Na minha lua de mel, viajando de Belém a Venâncio Aires, achando eu que ficaria meio estranho pedir para dormir na delegacia com a mulher, quando não havia opção eu pedia para dormir em algum hotel. Sempre consegui, mas perdia tempo na manhã seguinte porque tinha de esperar para agradecer e algumas vezes saímos depois das 8 horas.
Antes desta viagem eu já havia aprendido a dormir em rede e levávamos duas na bagagem.
Num destes dias, no Maranhão, entre Peritoró e Caxias, ao escurecer, ficou difícil para andar por causa do acostamento ruim e do ofuscamento provocado pelos faróis dos caminhões e carros.

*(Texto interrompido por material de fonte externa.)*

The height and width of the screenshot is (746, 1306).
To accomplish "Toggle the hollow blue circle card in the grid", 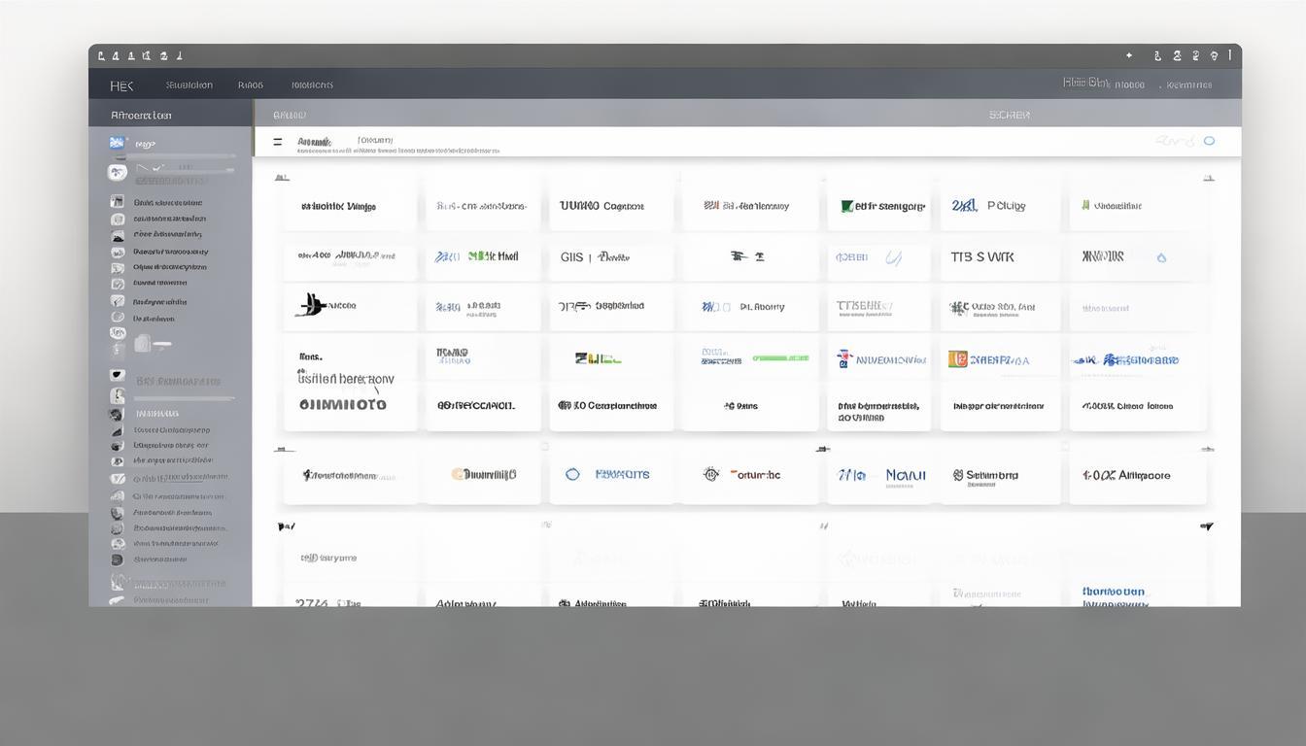I will [572, 475].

Pedi para dormir numa casa à beira da estrada e fomos recebidos e tratados tão bem que resolvemos repetir o procedimento mais à frente, em vez de ir a algum hotel. E, em todas as vezes que pedimos um lugar para dormir à beira da estrada, fomos bem sucedidos.
Mas, quando saímos do Sergipe e entramos na Bahia, as pessoas negavam abrigo, chegando até a dizer que não moravam na casa onde estavam.
Assim sendo, começamos a dormir em postos de gasolina, a melhor opção para comer\beber\dormir, banheiro, lavanderia. Desde então, até os dias atuais, a minha opção preferida. Inclusive acho melhor que  visitar alguém conhecido.
Já estive em postos cujos funcionários são instruídos a não permitir a permanência de ¨andarilhos¨.

Em todos os casos, quando não há opção, peço orientação para qualquer pessoa que encontrar pelo caminho, e, via de regra, o resultado é bom.